England’s women made history Sunday morning by reaching the World Cup semi-final for the first time. This will help build the momentum of women’s football as one of the fastest growing sports in the country. This growth is often associated with the introduction of The Football Association (FA) Women’s Super League in April 2011 and the popularity of women’s football at the London 2012 Olympics.
England’s success is arguably now another landmark event in the cultural narrative surrounding women’s football, with the potential to raise awareness and inspiring participation. But its potential significance also raises a critical question – what might this success mean in tackling some of the pervasive gender inequalities still evident in the game?
It is now a decade since Sepp Blatter suggested that female players should wear “tighter shorts”. Undoubtedly there have been gains since then: endorsements, players earning around £60,000, growth in participation and the development of the FA Women’s Super League. The BBC is broadcasting every World Cup game live and switched coverage of England’s quarter-final match against Canada from BBC3 to BBC1 after successful viewing ratings. Yet it is clear that the discriminatory treatment of women in football is still pervasive.

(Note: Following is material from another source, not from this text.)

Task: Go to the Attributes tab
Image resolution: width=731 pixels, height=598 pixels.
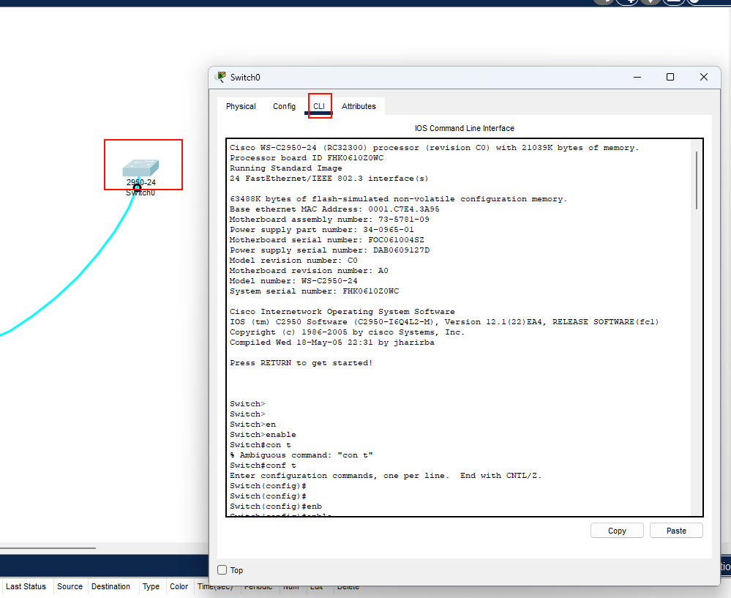Action: point(359,106)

England’s success has mobilized people to campaign through social media for greater parity. The power of social media in sport has been more formally recognized at mega-events since the Olympic and Paralympic games, where growing networks of unaccredited media participants reported on aspects of the games that might otherwise not be covered – stories of displacement, local art, disengagement, human rights.
Even a cursory look on Twitter just hours after England’s quarter-final success reveals a dialogue between fans, friends and organizations that might invigorate critique. While this might not be an explosion of activism on the scale of, say, the global occupy movement, it may still generate social change, confronting the dominant ways of thinking about gender, femininity and football.

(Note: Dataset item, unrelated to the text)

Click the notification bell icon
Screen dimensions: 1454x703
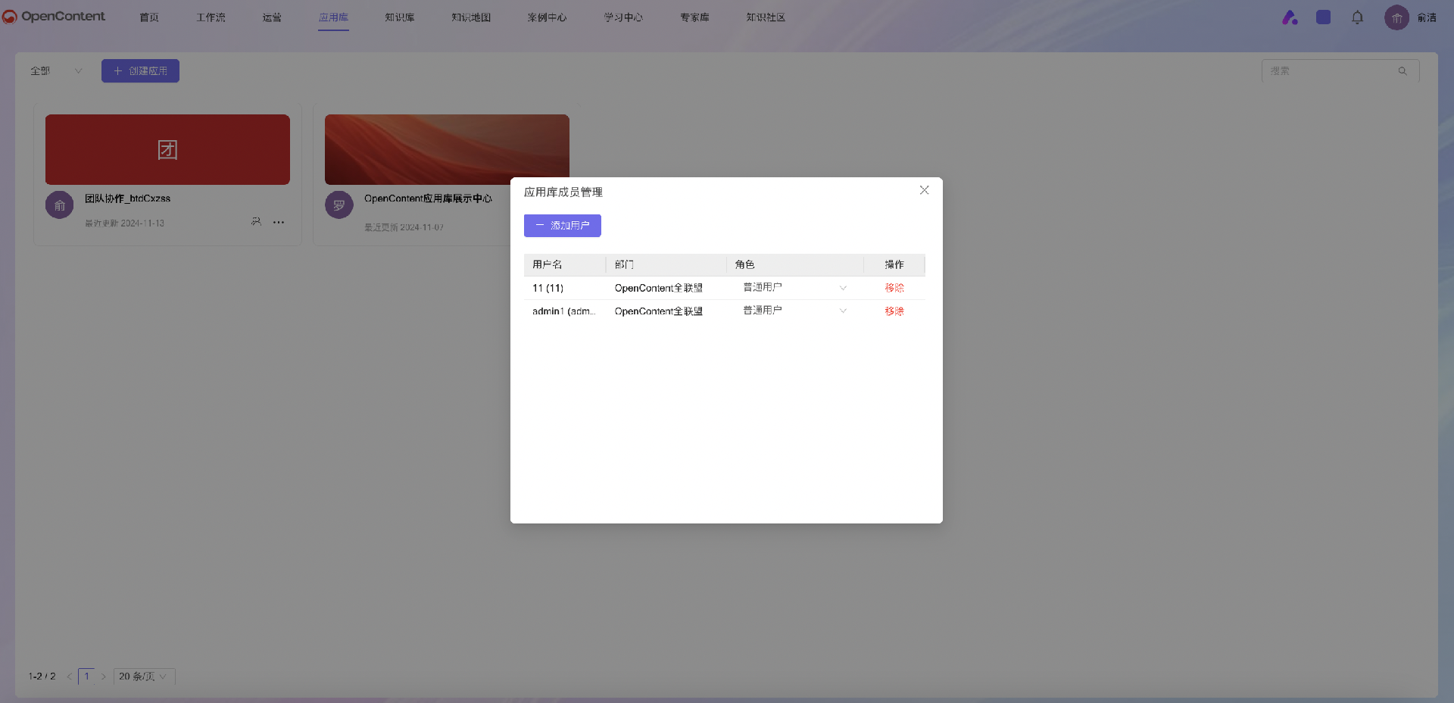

Scholars have long noted the potential for public spaces to be used to mobilize change. While some of the comments on Twitter may only reinforce gendered norms, we can all learn from the intersections between popular culture and citizen activism.
Bloggers, tweeters and other social media users are acting as self-designated media who want to share content, concerns and comments in the spirit of addressing gender inequality in the sport. Social media provides an opportunity for people to learn about gender discrimination and structural sexism outside of formal institutions, and to think differently about what is “normal”.
It was social media that provided the platform for fans to post pictures of empty seats and question the low attendance at certain games, constructing a different narrative about its status as a spectator sport .
Quick off the back of the England success tweeters compared the salaries between men and women England players, critiquing the lack of parity around pay. Similar concerns were raised after the Australian women progressed farther than any Australian team has in any World Cup this year.
Well done to Aus Football for shining a light on the pay gap – get behind our Matildas!!! #GenderEquity #paygap https://twitter.com/dailylifeau/status/613592588222754816 …
Another example includes complaints on Twitter about an article published in the Daily Mirror – Watching lionesses is such a roar deal – where the reporter wrote: “The world cup has shown that women’s football really isn’t that good – a woman’s place is not on a foreign field playing second rate football”.
It remains to be seen post-World Cup 2015 what kind of new media legacy will emerge and what kind of stories will be told that highlight and challenge pervasive inequalities.
It’s worth noting that social media can lead to interactions where one’s own views and experiences are simply validated. As others argue, public protests and attempts to mobilize can always be lost in the constant news stream.
What is clear at this juncture is that these are complex processes between online and offline media. How governing bodies, such as FIFA, and the mainstream media interact with citizen media will play crucial role in any cultural change. Social media can’t change things on its own.